The language of diversity | City Corner

First public forum Nov. 5
By Maria Montalvo | Sep 23, 2016

Edmonds is a city of more than 40,000 citizens, the third largest in Snohomish County, and also the oldest city in the county, incorporated in 1890.

Throughout our history, enterprising and civic-minded individuals have grown and treasured the city, and that spirit continues today among our diverse residents, all who see and bring something different to Edmonds.

According to the 2010 census, nearly 8 in 10 Edmonds residents are white. As of 2013, nearly 1 in 10 residents live below the poverty line, and 1 in 5 are 65 or older. About 13 percent live with a disability, and nearly the same percentage speak a language other than English.

Edmonds is also home to an engaged and visible LGBTQ population, and a wide array of active religious and faith-based communities. In the last six years, our community has continued to grow and many of these demographics are shifting.

Because of our growing and changing community, late in 2015 the City Council established the Edmonds Diversity Commission, with members appointed by the council or mayor. As a member of the Diversity Commission, I am honored to be able to share this, our first quarterly column to the Edmonds Beacon.

Throughout the year, we hope to provide new insights shared by your fellow community members, information about upcoming events, and tools and lessons from ours and other communities striving for inclusivity and opportunity for all residents.

In the short term, the commission has focused on building relationships and becoming more knowledgeable of unique qualities and challenges to groups within Edmonds, from culture to accessibility, from race to gender identification, and more.

Collecting stories from fellow neighbors, we have heard of individuals experiencing challenges catching a local bus, families experiencing verbal abuse regarding religious beliefs, and people threatened because of race.

But as you would expect in Edmonds, even more accounts of kindness and acceptance have been shared, and more importantly, a desire and commitment to do more, to learn how to be inclusive, and to show respect for each other have motivated Edmonds residents to speak to the commission.

Diversity is much more than a single-issue topic.

To have a wide-reaching dialogue as a community, language can contribute to or hamper our progress. Far from an exercise in political correctness, we are inviting residents to recognize what words mean, to yourself and to others.

People from different groups are not universally comfortable with the same words or labels, but words can be expressed and based on respect and equality, rather than accommodation or marginalization. Using expressions that label a person by a physical trait or medical diagnosis likely do not contribute to an open conversation.

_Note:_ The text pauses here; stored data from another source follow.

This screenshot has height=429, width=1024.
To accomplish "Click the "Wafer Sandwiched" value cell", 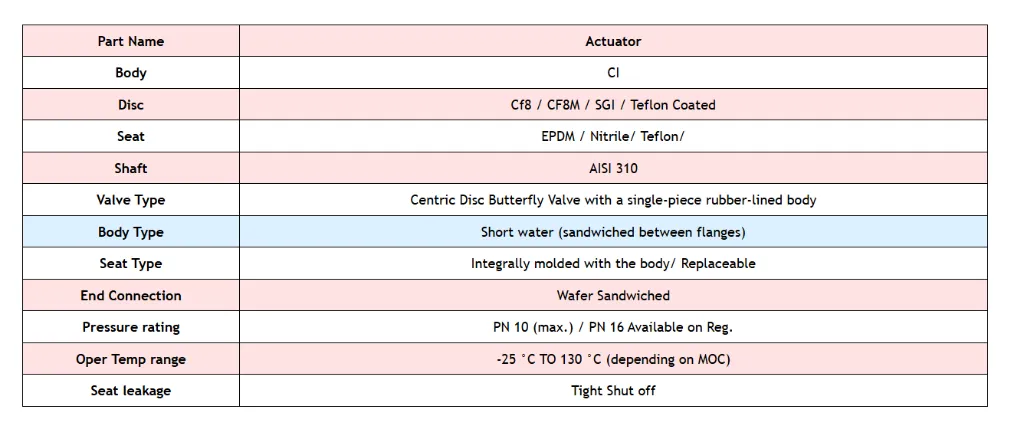I will coord(613,296).
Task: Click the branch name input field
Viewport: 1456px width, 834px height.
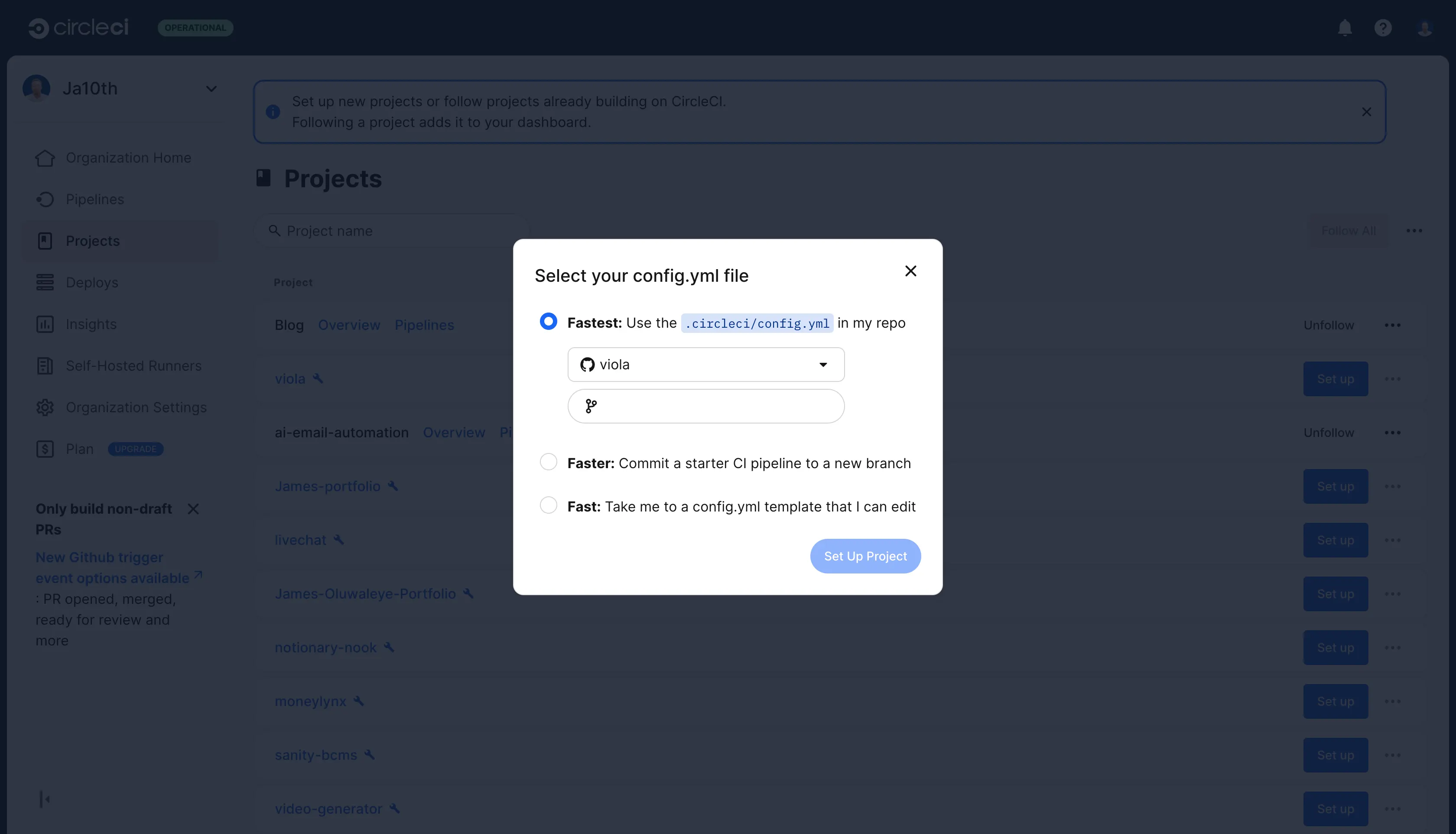Action: click(705, 406)
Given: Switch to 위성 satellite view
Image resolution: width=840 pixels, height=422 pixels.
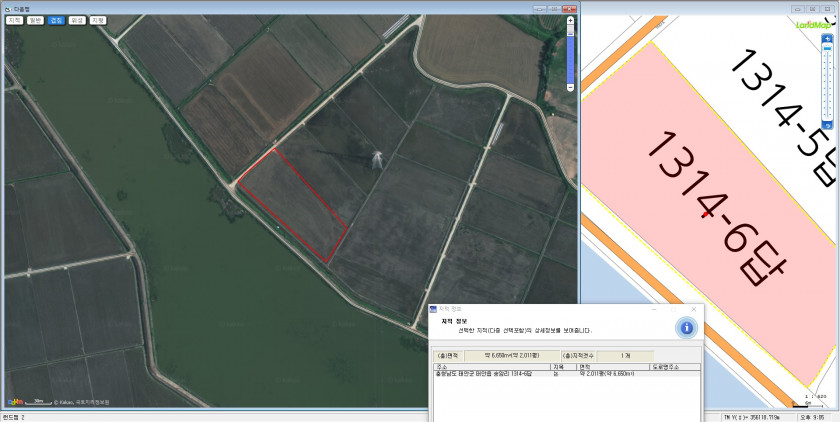Looking at the screenshot, I should pos(77,20).
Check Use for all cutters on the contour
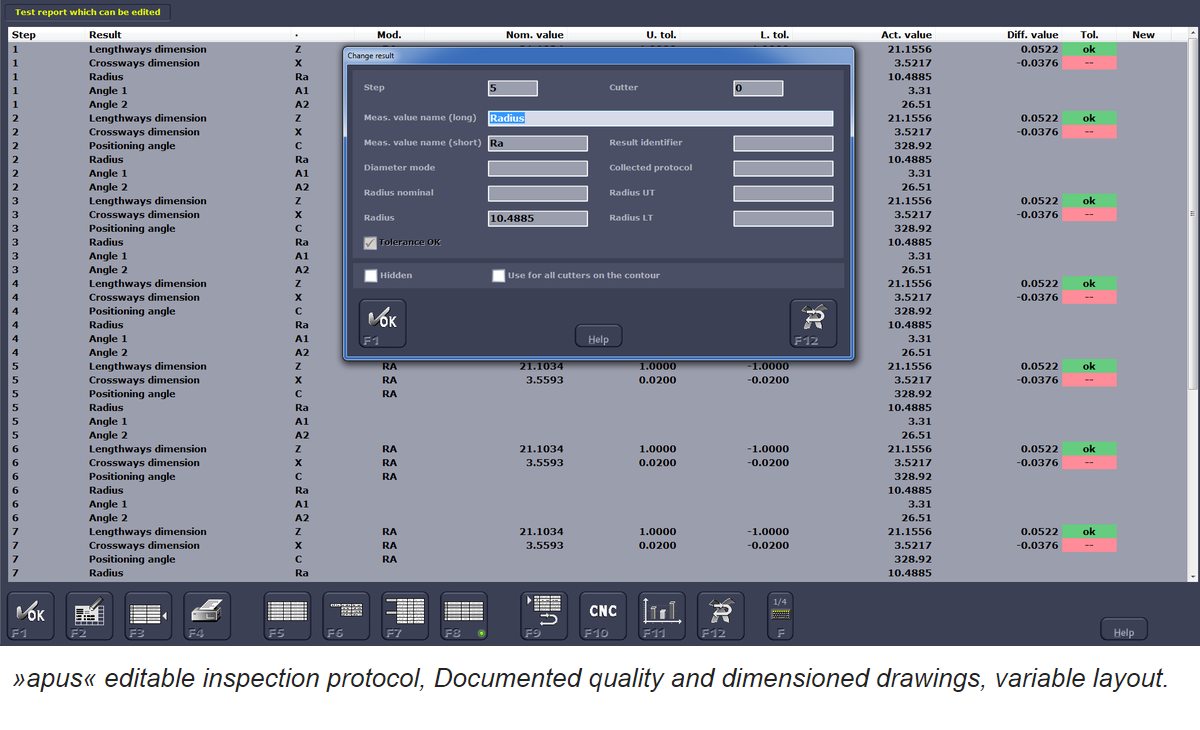 coord(498,276)
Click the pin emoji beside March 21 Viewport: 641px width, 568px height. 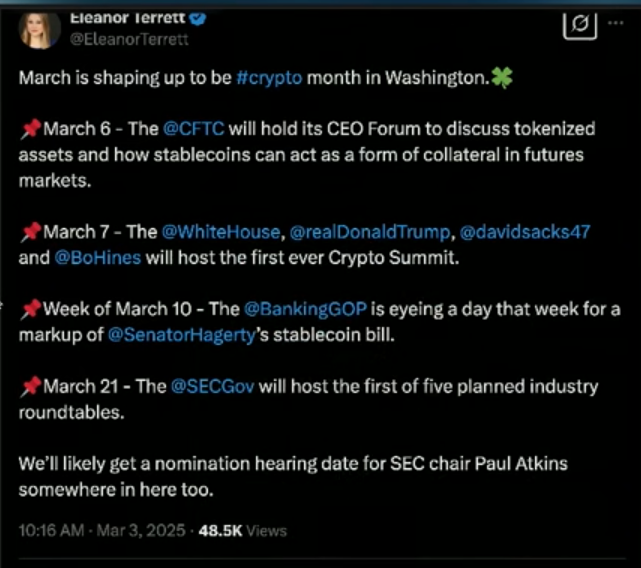pyautogui.click(x=30, y=385)
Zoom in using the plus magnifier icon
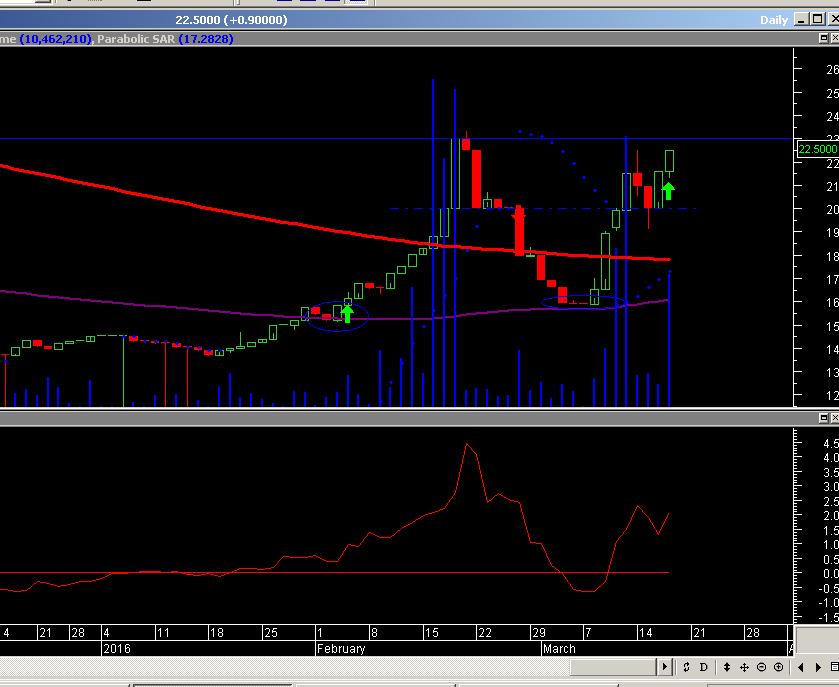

For example, today, “accessible” bathrooms or parking are generally preferred to “handicapped” or “disabled.” “Transgender” or “gay” or “Hispanic” and “black” are preferred to a variety of other descriptives.

We, as a country, continue to refine language to better reflect the humans behind the labels, so rather than provide a list of acceptable terms, the commission is learning that language shapes both what we believe and how we see ourselves.

As we grow as a community of access and inclusion, we will continue to question and contribute to the national discussion of why words matter.

The first public forum organized by the Diversity Commission will be held on Saturday, Nov. 5, but space is limited – watch for more information in the Beacon.

For more information about the Edmonds Diversity Commission and how you can get involved, please join our public meetings on the first Wednesday of every month (6-7:30 p.m. at the Edmonds Senior Center) or go to the commission’s website:

Mission Statement: Edmonds Diversity Commission

Promote and embrace diversity through action, education, and guidance; foster an understanding that includes, accepts, respects and appreciates each individual member of our community by:

• providing information, education, and communication that facilitates understanding of diversity and to celebrate and respect individual differences;

• recommending to the Mayor and City Council opportunities to promote diversity programs, and providing guidance to ensure an accessible, safe, welcoming and inclusive government and community; and

• supporting, challenging, and guiding government and the community to eliminate and prevent all forms of discrimination.

Maria Montalvo is a member of the Edmonds Diversity Commission.